Au début, je pensais qu'un système qui fonctionne, c'était suffisant.
Si le paiement passe, si le compte se crée, si le client installe, si tout avance comme prévu, alors le travail est fait.
Mais cette semaine, j'ai compris quelque chose de beaucoup plus important :
Un système peut fonctionner… et quand même te laisser complètement dans le noir.
Et pour quelqu'un qui doit gérer lui-même son produit, ce n'est pas acceptable.
LowFlow avançait de plus en plus tout seul. Des étapes qui demandaient auparavant une intervention commençaient à devenir automatiques. C'était exactement ce que je voulais.
Le problème, c'est que moi, devant mon écran, je ne voyais pas toujours ce qui venait de se passer.
Un paiement pouvait être reçu correctement, mais mon panneau ne me le montrait pas de façon évidente.
Une action pouvait être complétée, mais son état restait caché dans une section ou derrière un affichage qui ne racontait pas toute l'histoire.
Et là, j'ai réalisé que je n'avais pas seulement besoin d'un panneau d'administration.
J'avais besoin d'un cockpit.
Voir avant d'agir
Un cockpit, ce n'est pas juste une collection de boutons.
C'est un endroit où tu dois pouvoir regarder l'écran et comprendre immédiatement ce qui se passe.
Qui vient d'acheter ? Qui attend une action de ma part ? Qui a besoin d'aide ?
Et surtout : est-ce que quelque chose s'est passé sans que je le voie ?
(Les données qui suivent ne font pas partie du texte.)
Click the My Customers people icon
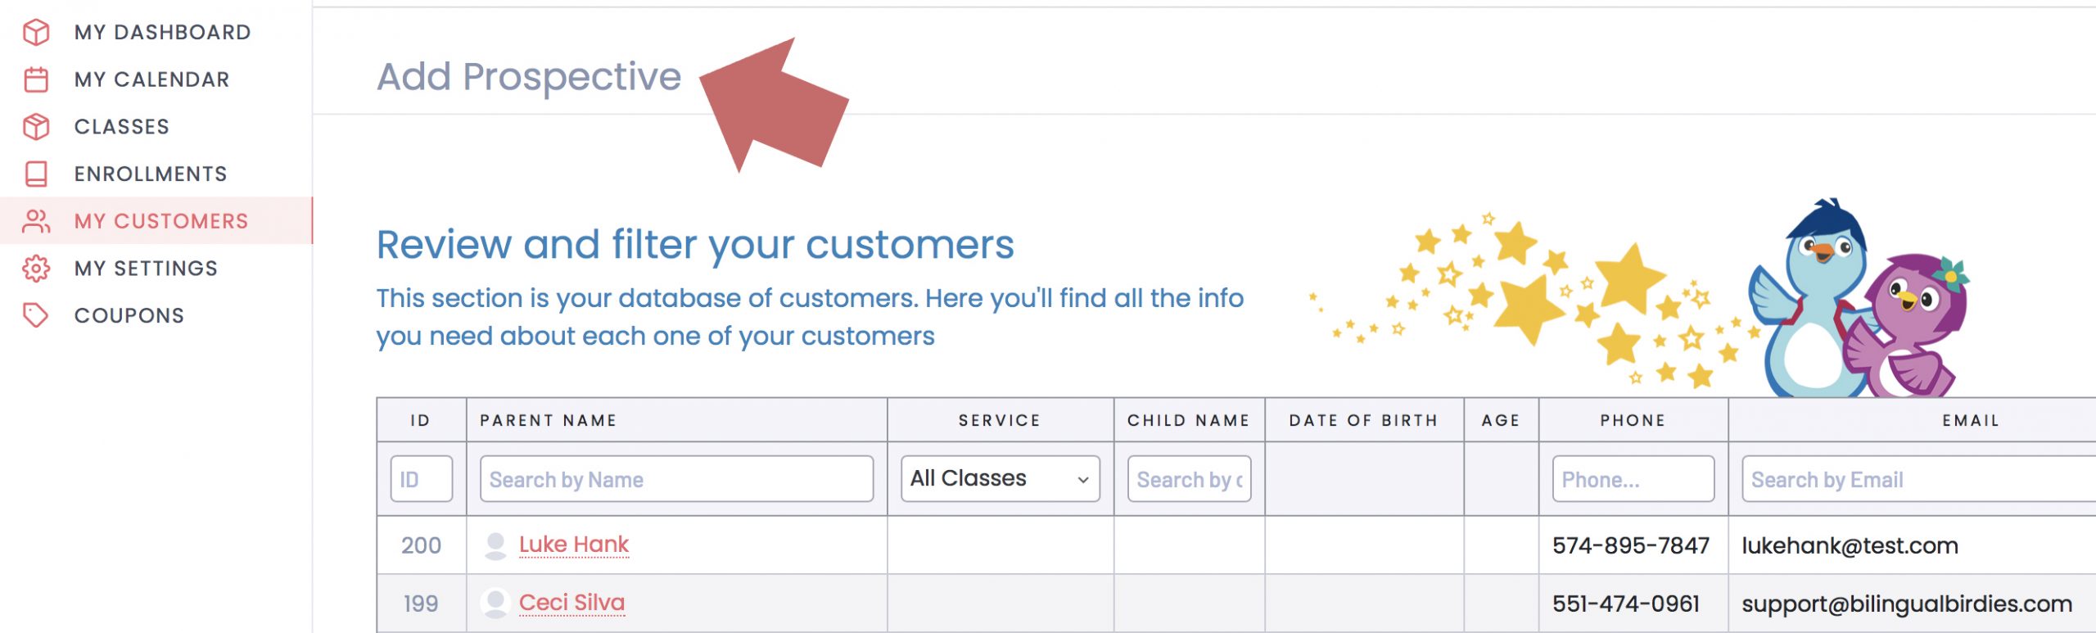This screenshot has height=633, width=2096. point(36,221)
À partir de là, j'ai arrêté de penser seulement en termes de fonctions. J'ai commencé à penser en termes de visibilité.
Et une règle simple est sortie de tout ça :
Automatique ne veut jamais dire invisible.
Si quelque chose se passe automatiquement, je dois quand même pouvoir le voir.
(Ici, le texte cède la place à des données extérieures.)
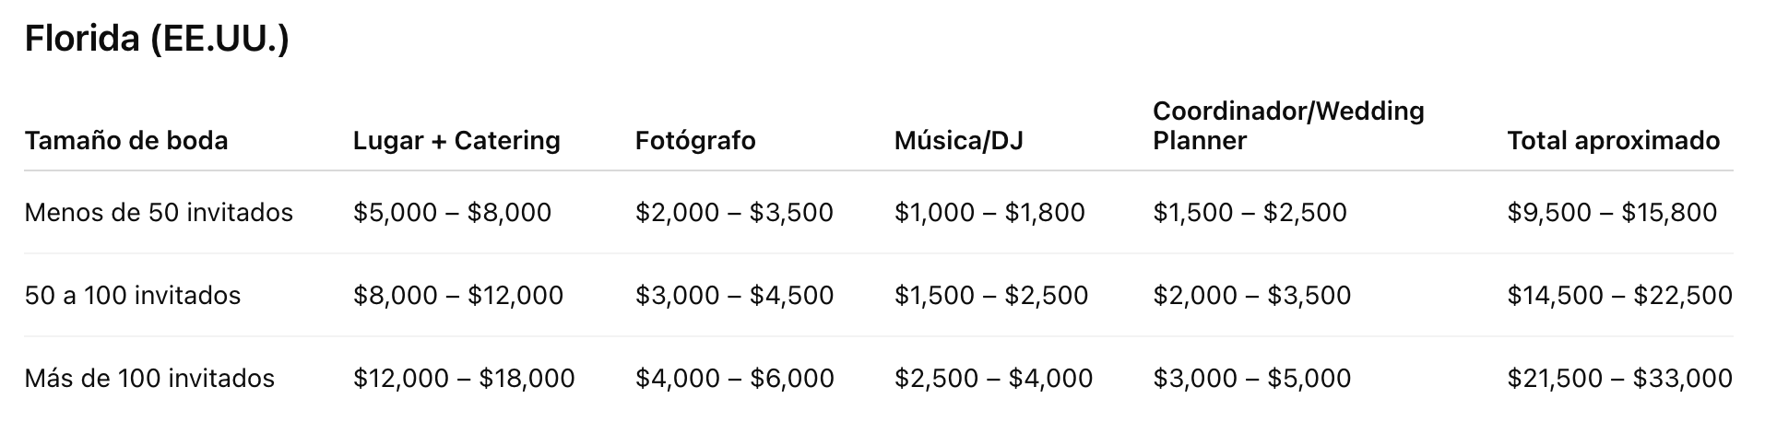Click the Total aproximado column header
Pas pour intervenir. Juste pour savoir.
Le problème n'était pas toujours dans le moteur
C'est probablement la partie la plus intéressante.
Pendant longtemps, quand quelque chose semblait manquer, mon premier réflexe était de penser qu'il y avait un bug dans le parcours.
Mais parfois, le parcours fonctionnait. C'était simplement le cockpit qui ne me racontait pas ce qui venait de se passer.
Et cette différence change complètement la façon de travailler.
Parce que si tu crois que le moteur est cassé alors que c'est seulement l'affichage qui est mauvais, tu peux passer des heures à réparer quelque chose qui fonctionne déjà.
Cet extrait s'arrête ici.